(Task description): In the listing below, locate the line that contains "Task: Open help" and the line that contains "Task: Select the QR code smart terminal icon". Restate word for word those two lines and every line between them, and nothing else.

(Record set):
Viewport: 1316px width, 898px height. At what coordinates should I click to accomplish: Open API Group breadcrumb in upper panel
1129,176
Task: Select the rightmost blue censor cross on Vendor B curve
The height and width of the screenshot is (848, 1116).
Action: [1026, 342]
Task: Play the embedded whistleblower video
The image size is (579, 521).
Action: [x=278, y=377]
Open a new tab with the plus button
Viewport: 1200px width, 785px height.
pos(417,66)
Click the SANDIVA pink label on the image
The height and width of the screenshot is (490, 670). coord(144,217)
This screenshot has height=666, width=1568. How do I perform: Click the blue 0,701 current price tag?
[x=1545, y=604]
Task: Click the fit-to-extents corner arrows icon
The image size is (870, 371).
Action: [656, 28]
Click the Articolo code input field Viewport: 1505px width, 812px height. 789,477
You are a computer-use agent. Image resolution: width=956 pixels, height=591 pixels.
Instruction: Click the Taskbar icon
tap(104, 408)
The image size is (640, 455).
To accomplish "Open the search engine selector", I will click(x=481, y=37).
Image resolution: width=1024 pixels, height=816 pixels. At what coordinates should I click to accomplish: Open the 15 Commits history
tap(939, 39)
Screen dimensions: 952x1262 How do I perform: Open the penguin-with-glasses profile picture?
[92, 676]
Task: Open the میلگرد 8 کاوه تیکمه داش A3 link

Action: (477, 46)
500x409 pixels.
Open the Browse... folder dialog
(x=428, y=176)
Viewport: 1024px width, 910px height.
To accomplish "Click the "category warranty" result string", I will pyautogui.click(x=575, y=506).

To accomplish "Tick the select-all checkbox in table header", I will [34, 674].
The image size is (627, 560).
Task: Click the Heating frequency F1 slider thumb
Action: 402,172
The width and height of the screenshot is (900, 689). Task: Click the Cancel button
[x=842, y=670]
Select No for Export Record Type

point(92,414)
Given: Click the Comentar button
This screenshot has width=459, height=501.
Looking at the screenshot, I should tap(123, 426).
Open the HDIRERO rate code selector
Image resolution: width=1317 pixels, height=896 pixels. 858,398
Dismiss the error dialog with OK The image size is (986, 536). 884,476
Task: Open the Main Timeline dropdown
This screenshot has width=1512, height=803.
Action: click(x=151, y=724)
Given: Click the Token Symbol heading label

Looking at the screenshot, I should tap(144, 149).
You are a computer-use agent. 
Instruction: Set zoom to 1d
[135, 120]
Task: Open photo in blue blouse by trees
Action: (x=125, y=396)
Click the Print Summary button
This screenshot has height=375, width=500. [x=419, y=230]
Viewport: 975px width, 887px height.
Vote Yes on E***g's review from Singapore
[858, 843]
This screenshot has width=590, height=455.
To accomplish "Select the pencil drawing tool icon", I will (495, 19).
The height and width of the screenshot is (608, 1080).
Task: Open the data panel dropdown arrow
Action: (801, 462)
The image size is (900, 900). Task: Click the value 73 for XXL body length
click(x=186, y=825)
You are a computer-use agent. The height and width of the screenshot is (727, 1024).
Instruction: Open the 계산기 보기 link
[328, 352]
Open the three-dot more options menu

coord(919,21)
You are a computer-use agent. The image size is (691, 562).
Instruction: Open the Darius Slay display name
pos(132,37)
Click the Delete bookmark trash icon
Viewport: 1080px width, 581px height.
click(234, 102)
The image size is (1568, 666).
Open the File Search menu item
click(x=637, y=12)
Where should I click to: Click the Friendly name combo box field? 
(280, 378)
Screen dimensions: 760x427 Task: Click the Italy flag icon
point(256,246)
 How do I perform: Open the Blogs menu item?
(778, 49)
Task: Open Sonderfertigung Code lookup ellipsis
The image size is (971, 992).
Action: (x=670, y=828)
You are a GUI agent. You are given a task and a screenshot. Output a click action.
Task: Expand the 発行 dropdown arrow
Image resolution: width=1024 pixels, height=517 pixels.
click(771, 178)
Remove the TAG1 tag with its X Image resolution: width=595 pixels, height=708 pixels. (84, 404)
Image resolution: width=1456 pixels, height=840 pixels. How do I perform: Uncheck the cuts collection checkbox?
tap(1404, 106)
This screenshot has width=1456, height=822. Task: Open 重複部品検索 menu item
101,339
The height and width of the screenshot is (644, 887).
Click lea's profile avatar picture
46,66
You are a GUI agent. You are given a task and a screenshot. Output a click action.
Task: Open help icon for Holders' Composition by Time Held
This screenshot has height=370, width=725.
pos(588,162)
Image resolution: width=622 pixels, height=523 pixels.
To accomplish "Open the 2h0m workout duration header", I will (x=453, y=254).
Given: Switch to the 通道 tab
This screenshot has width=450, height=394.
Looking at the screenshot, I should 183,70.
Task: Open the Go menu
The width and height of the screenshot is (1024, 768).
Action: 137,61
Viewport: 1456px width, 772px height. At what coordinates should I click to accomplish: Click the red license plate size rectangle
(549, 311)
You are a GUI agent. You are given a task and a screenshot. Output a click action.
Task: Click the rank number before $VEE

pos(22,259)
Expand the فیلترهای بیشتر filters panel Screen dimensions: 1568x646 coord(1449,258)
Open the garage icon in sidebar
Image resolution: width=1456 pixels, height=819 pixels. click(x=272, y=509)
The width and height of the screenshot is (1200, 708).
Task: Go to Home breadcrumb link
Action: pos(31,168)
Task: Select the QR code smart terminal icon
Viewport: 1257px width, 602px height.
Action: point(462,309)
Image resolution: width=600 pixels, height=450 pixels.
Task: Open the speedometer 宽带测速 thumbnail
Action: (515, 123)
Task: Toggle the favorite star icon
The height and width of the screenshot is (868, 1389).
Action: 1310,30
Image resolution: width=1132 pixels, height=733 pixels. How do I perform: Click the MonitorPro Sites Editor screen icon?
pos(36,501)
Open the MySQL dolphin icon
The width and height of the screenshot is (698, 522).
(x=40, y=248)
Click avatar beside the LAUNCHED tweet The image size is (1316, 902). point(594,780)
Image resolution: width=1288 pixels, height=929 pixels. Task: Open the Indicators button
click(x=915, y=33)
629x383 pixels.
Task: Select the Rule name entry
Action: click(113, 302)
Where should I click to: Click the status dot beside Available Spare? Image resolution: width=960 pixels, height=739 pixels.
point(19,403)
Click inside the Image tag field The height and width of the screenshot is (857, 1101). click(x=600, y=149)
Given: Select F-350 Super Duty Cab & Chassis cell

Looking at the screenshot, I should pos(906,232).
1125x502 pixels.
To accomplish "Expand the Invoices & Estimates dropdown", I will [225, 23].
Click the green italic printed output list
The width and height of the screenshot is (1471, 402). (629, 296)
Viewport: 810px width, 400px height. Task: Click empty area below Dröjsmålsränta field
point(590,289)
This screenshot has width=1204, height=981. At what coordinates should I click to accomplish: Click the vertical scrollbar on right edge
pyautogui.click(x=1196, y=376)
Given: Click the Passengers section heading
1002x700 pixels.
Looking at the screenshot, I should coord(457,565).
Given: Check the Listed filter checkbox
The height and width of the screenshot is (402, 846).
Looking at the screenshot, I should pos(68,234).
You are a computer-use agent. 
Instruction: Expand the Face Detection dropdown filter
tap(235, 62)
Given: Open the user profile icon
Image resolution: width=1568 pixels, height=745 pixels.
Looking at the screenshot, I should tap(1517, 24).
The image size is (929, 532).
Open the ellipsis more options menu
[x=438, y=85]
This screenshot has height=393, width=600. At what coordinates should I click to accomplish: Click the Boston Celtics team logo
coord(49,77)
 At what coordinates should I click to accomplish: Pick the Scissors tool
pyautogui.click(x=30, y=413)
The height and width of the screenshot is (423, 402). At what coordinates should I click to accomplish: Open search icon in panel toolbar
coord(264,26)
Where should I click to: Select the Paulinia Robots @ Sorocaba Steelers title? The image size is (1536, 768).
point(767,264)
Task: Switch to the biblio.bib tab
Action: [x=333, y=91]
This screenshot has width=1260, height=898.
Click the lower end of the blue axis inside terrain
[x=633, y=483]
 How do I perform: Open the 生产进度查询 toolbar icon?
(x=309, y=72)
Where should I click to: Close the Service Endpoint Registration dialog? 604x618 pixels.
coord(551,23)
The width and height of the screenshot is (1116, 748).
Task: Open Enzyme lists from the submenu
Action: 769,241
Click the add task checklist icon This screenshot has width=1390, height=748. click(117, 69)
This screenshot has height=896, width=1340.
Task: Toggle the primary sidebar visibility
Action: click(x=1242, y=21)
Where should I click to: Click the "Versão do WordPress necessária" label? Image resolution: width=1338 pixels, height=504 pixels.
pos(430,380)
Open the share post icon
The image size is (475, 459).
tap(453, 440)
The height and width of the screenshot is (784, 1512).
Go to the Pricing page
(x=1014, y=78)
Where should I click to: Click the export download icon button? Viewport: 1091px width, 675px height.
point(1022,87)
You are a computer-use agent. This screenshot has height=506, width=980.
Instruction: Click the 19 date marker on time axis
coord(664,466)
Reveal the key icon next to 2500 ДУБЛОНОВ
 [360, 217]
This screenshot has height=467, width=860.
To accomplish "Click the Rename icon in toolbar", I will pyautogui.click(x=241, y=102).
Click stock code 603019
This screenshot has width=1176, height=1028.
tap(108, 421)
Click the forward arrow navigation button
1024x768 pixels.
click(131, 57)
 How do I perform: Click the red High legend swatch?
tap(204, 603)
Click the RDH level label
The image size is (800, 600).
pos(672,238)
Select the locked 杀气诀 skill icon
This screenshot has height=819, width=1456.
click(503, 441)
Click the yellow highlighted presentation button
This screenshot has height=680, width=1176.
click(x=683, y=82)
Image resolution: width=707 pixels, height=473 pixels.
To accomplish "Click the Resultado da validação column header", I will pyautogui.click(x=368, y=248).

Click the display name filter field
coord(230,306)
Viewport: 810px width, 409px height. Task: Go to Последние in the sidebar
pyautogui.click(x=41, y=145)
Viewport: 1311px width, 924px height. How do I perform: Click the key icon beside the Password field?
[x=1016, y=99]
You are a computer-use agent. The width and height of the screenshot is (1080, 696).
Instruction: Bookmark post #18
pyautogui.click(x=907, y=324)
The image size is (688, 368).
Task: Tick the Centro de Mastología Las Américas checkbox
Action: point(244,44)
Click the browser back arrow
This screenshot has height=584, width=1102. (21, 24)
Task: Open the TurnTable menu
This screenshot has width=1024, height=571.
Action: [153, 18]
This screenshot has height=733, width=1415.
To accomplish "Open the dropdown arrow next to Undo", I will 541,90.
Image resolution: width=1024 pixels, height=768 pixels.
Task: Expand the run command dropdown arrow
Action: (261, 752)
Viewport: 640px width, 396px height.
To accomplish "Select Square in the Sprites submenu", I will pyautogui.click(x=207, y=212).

(Task answer):
Task: Open help icon for Holders' Composition by Time Held
This screenshot has height=370, width=725.
pos(588,162)
Image resolution: width=622 pixels, height=523 pixels.
To accomplish "Open the 2h0m workout duration header", I will (x=453, y=254).
Given: Switch to the 通道 tab
This screenshot has width=450, height=394.
Looking at the screenshot, I should 183,70.
Task: Open the Go menu
The width and height of the screenshot is (1024, 768).
Action: 137,61
Viewport: 1456px width, 772px height. At what coordinates should I click to accomplish: Click the red license plate size rectangle
(549, 311)
You are a GUI agent. You are given a task and a screenshot. Output a click action.
Task: Click the rank number before $VEE

pos(22,259)
Expand the فیلترهای بیشتر filters panel Screen dimensions: 1568x646 coord(1449,258)
Open the garage icon in sidebar
Image resolution: width=1456 pixels, height=819 pixels. click(x=272, y=509)
The width and height of the screenshot is (1200, 708).
Task: Go to Home breadcrumb link
Action: pos(31,168)
Task: Select the QR code smart terminal icon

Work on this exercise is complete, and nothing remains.